Ne ich sag ja auch ned - dass man sinnlos eingreifen soll - ala den Bombenkerlchen bei Serius Sam - aber man sollte immer versuchen sein möglichstes zu tun.
Darüberhinaus spielen wir das geliebte Szenario doch mal anderst durch - der Täter wird nicht von Anwesenden aufgehalten, rennt hastig aus der Bank, rempelt vor der Bank einen Opa an, welcher auf die Straße torkelt, eine Frau die gerade ihre Kinder vom Kindergarten abgeholt hat, kann mit ihrem Auto zwar noch ausweichen, rauscht aber auf der anderen Straßenseite in die Pommesbude - dabei überfährt sie 5 Leute die gerade ihre Pommes essen wollten, die Frisöse fällt um, es gibt einen Funken - alles steht in Flammen 4 Angestellte verbrennen.
Hinter der Frau kam ein Reisebus, der Fahrer macht ne Vollbremsung - 5 Insassen der Kaffeefahrt erleiden einen Herzinfarkt. Hinter dem Bus fuhr ein Tanklastzug mit hochgiftigen Chemikalien, der Kippt um - 10 000 Liter Gift ergiesen sich in die Kanalisation - und verseuchen den angrenzenden Bade-See auf Jahre hinaus.

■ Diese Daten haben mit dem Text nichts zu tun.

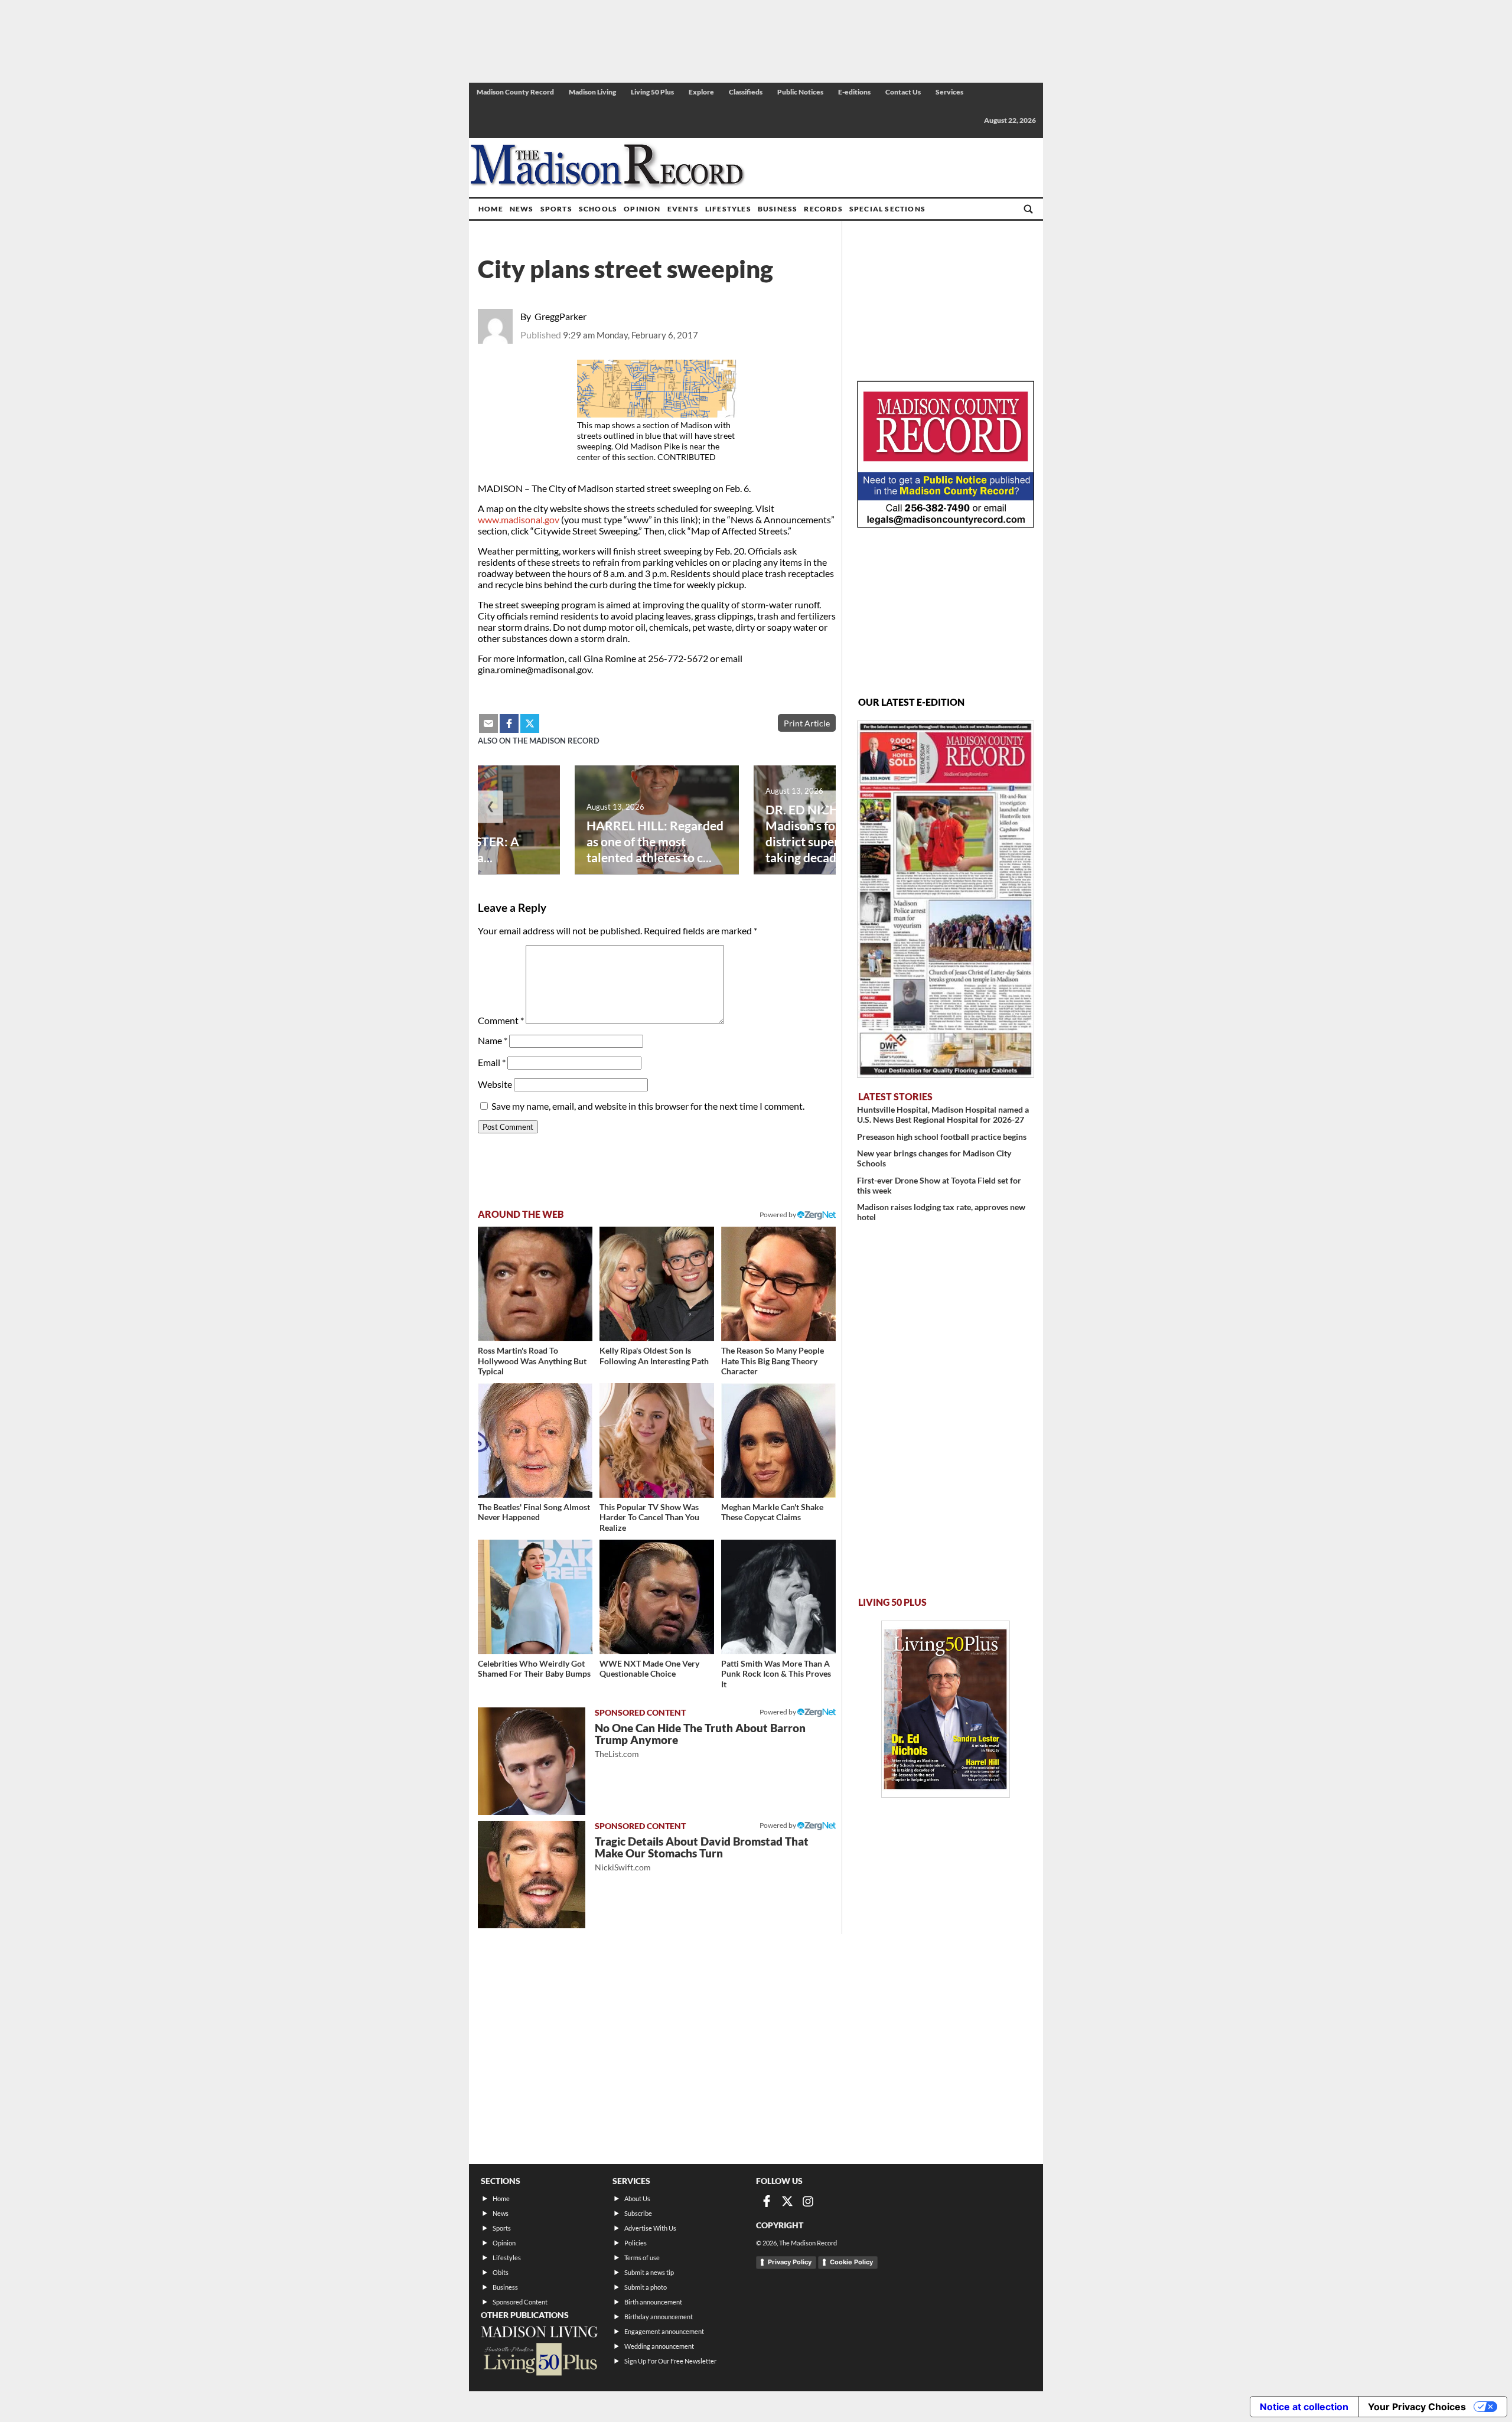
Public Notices (800, 91)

Und dann stellt sich heraus, die Pistole war nur ein Plastikspielzeug (welches heute ja täuschend echt aussieht) und ihr macht euch wegen euerer Feigheit Vorwürfe - werdet von der Frau verlassen, verliert den Arbeitsplatz, schläft unter Brücken - und gebt euch am ende den Goldenen Schuss auf dem Bahnhofsklo - und alles nur weil ihr in den 10 Sekunden in denen es drauf Ankam das Richtige zu tun - versagt habt.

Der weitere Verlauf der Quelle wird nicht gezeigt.